Jesus is the Lord of the harvest. The harvest he is speaking about has many faces including the sick and suffering, people in trouble, those who don’t know Christ and many others. They all need caring, compassionate Christ-believers who care about the wandering sheep.

Unfortunately, many Christians are too comfortable in the places where they currently are in their faith journey; perhaps they attend church regularly, give money to the church; and participate in church social events. They enjoy this and aren’t eager for change. People in this condition can find it difficult to reach out to the sheep of Jesus’ flock. In his video series on the Good Samaritan, Christian author Rev. John Ortberg likens this to someone sitting on a comfortable bench in a beautiful park—a place one doesn’t want to move from.

Christians who find themselves in such a comfortable condition today but recognize the need for change can rise from their bench in small steps.  It might mean spending a weekend working on a church project with a group of volunteers, inviting a new family on the block over for dinner, visiting a church member in a hospital or nursing home, or leading a Bible study. Taking such baby steps isn’t very messy, but it helps prepare one for Christ’s messy work.

Messy Christianity requires getting one’s hands dirty in both the figurative and literal sense.
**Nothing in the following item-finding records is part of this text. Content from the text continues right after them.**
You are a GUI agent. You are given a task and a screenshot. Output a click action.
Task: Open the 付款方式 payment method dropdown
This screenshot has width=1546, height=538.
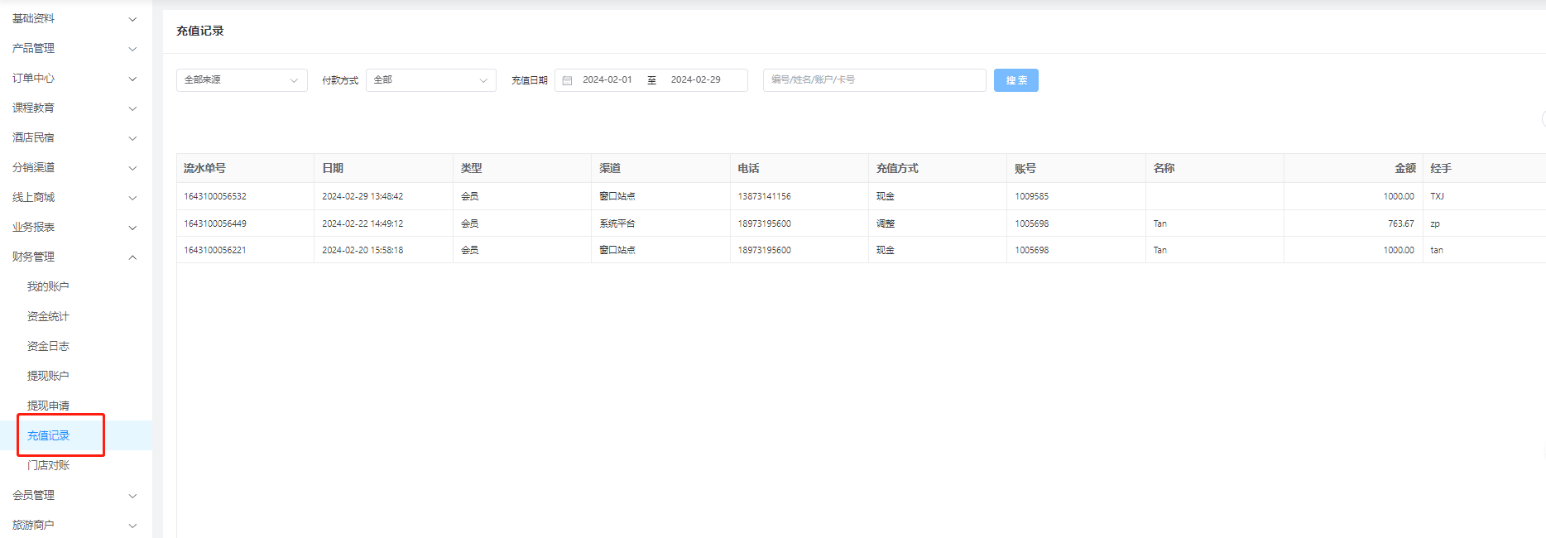430,80
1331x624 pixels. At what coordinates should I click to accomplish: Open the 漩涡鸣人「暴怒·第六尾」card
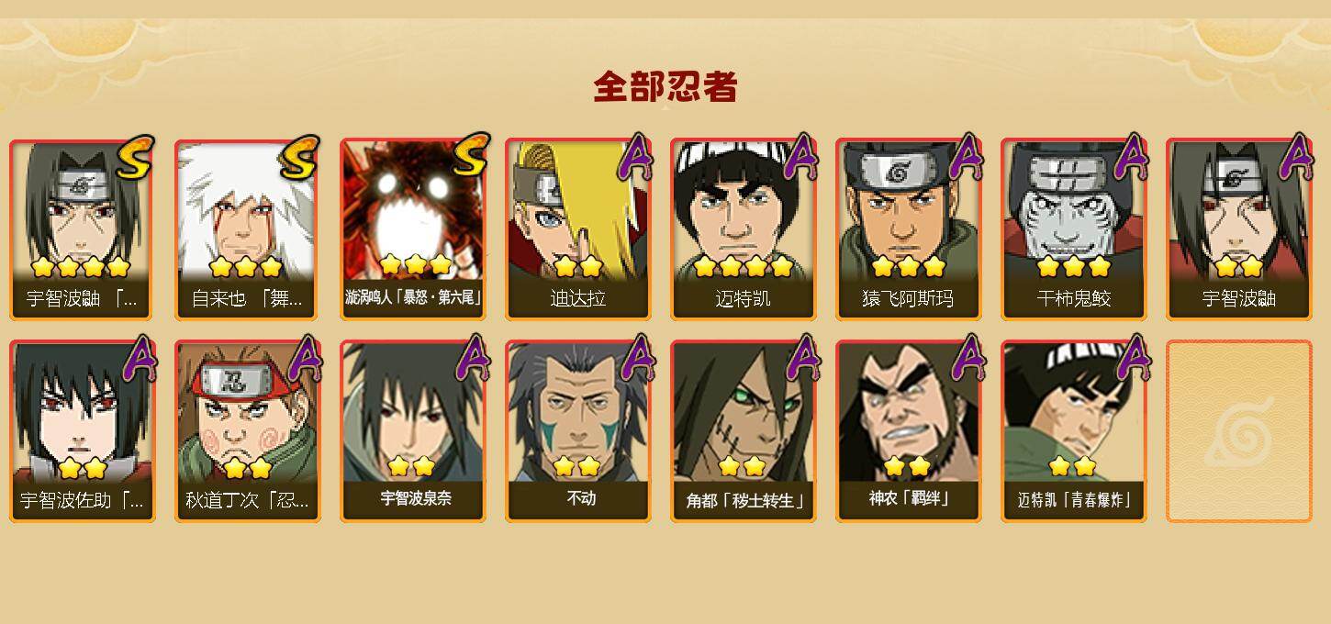[x=412, y=229]
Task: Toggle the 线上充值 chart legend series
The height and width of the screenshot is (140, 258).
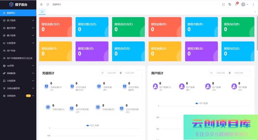Action: tap(92, 125)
It’s found in places like soup kitchens and homeless shelters, getting involved in helping someone  who is being physically or mentally abused, inviting someone on the down and out into your home for awhile, giving someone in need a loan with no expectation of being repaid, or traveling to distant places to perform mission work such as flood or hurricane relief. It often requires taking personal risks and/or experiencing considerable discomfort.

Early Christians in Rome were noted for fearlessly caring for the sick and diseased. Many non-Christian Romans admired the Christians’ selfless acts. The Western Emperor Constantine the Great decriminalized Christianity in 313 AD by issuing the Edict of Milan.  Ten years later Christianity became the official religion of Rome. This occurred through a different kind of revolution marked not by violence and warfare, but by countless acts of Christian love, charity and sacrifice.

The Rev. Ken R. Klaus, Pastor Emeritus of the Lutheran Hour said, “All too often the job of reaching others is left to others. That can be unfortunate. After all, there are times when you may be the best person to reach someone who is lost or wandering.” You don’t have to be an evangelist or great orator to succeed either.  All you need do is open the door for the Holy Spirit to begin His work in another person’s life. Share your joy!”

If you believe in Jesus, you are not to spend all your time in the calm waters just inside the harbor, full of joy, but always tied to the dock. You have to get out past the harbor into the great depths of God, and begin to know things for yourself. –Oswald Chambers

*Note: all Bible references are NIV.